Arlington, Tex.: Bob:

How confident should we be that the FBI and Department of Homeland Security will be able to protect us here in the United States from terrorist "sleeper" cell attacks? If ever a sleeper cell were going to launch an attack here, this would seem to be the most likely time to do it (right after the U.S. crosses into Iraq).

Bob Woodward: I share your worry, and it is an almost impossible task to stop all terrorism. Secretary of Defense Donald Rumsfeld has repeatedly and publicly noted it is just not possible to prevent every attack or roll up every sleeper cell or terrorism-motivated individual. That is true. So again, we're going to have to wait and see if the process set up in the last 18 months by Tom Ridge, the Homeland Security director, and the FBI and the CIA, can effectively make the country safe. It's one of the important elements that are going to have to be closely watched in the coming weeks.

Capitol Hill, Washington, D.C.: Mr. Woodward,

What is your take on "the Turkish question?" Second to the viability on the U.N., I see this as the major undertone of this conflict, as Turkey seems poised to be quite a player on the global scene for the foreseeable future. Did Bush mention this to you at all, or Powell or Rice?

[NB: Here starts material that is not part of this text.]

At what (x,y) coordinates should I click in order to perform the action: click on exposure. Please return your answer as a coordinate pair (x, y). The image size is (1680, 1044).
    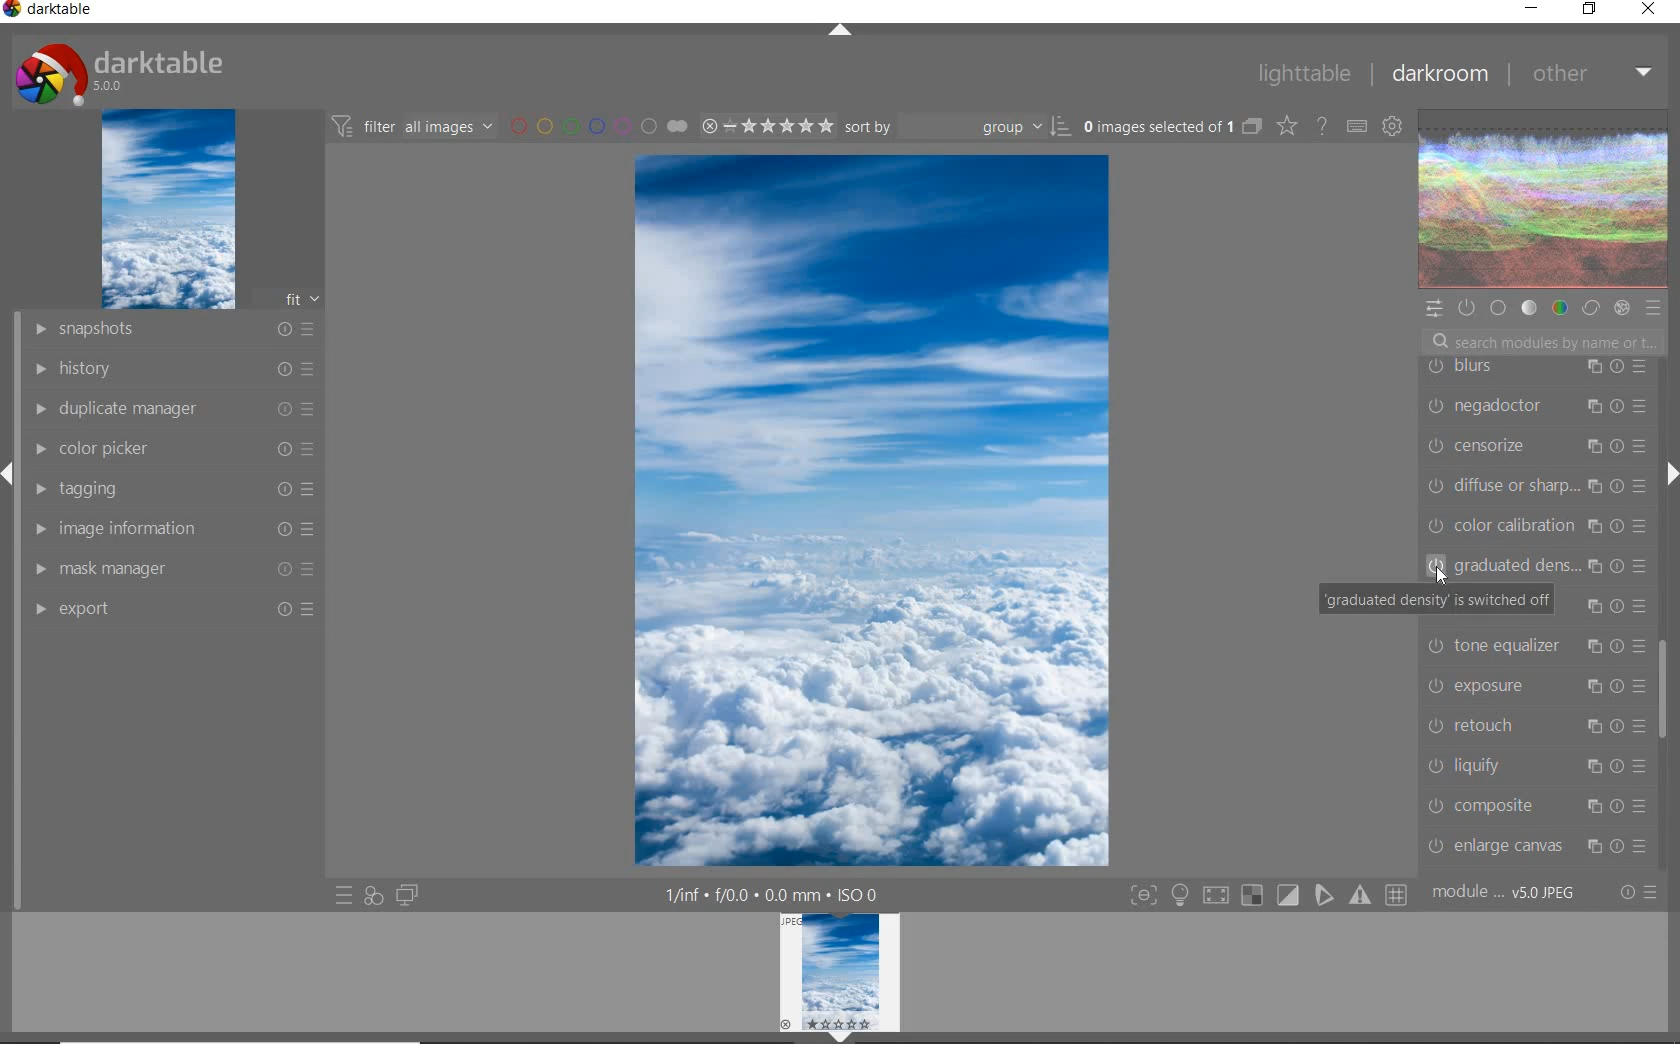
    Looking at the image, I should click on (1534, 685).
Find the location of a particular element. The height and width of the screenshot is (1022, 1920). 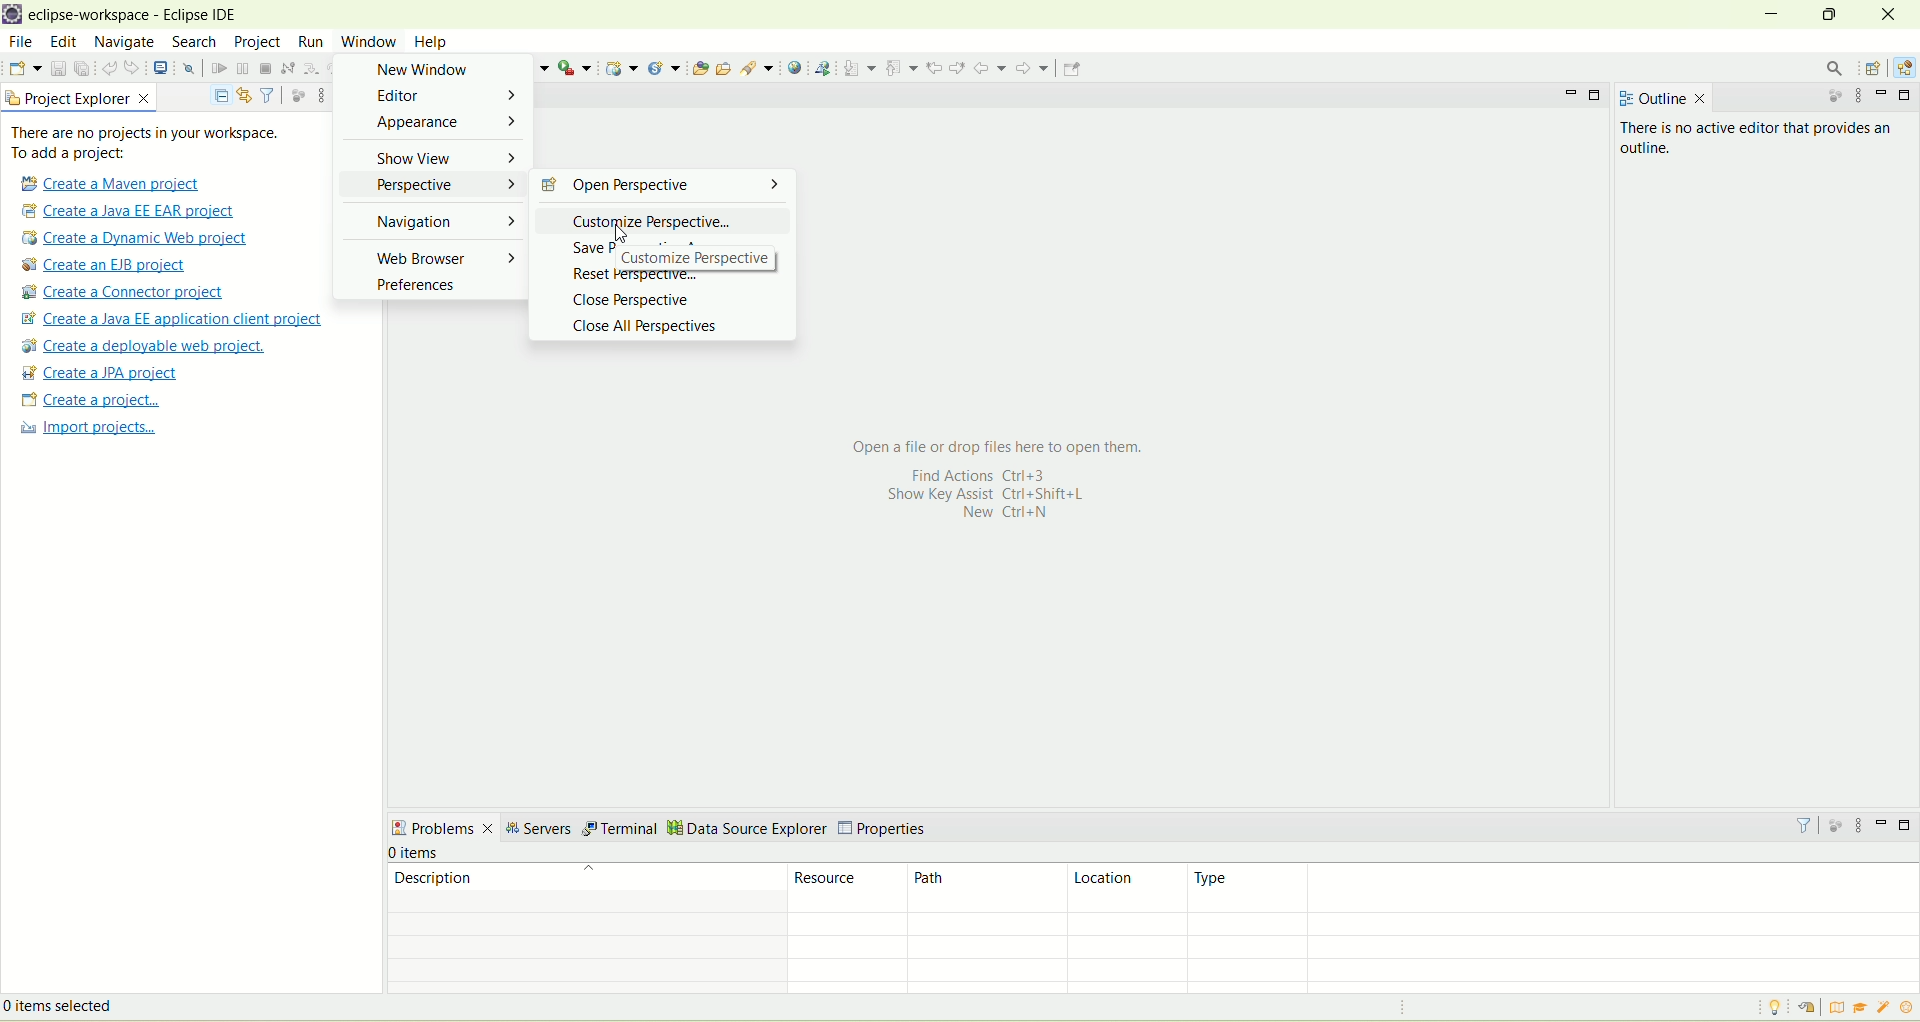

Bob Woodward: Back last August, according to information I got from National Security Council notes, Secretary Powell raised the Turkish issue and said it was going to have to be handled very carefully. Obviously, at least up to this point, diplomacy and a rather large multibillion-dollar carrot did not win Turkish agreement. I think there's some indications they may even change their minds today or this week, but it may be too late.

Keene, N.H.: Mr. Woodward,

Has the president systematically analyzed all of the possible consequences for military action? Has his staff been briefed as to the possible strategies Saddam might use to combat an American invasion?

Bob Woodward: Good question. I don't know the answer. Obviously, some of these issues have been addressed, but whether fully and completely, I don't know. War is so unpredictable that it just might be impossible to consider every angle.

Raleigh, N.C.: My biggest concern is that the first bomb dropped in Iraq will set off a terrorist was on our own home ground in the U.S. Do you think Pres. Bush will, in effect, bring the war home when he orders the first strike?

Bob Woodward: Last night the president said it was possible but not inevitable that we would be attacked. Of course, if the attack came from terrorists in the al Qaeda network, it might suggest the linkage with Iraq that the administration has, quite frankly, not been able to prove. To establish who did it and who supported it would take a vast amount of time, and there might never be certainty. But the Homeland Security problem could not be more real, not just because of what might happen in Iraq, but all of the intelligence evidence that al Qaeda is still an active force, capable of planning and carrying out multiple attacks. I'm sure this is why they elevated the threat alert status.


That wraps up today's show. Thanks to everyone who joined the discussion.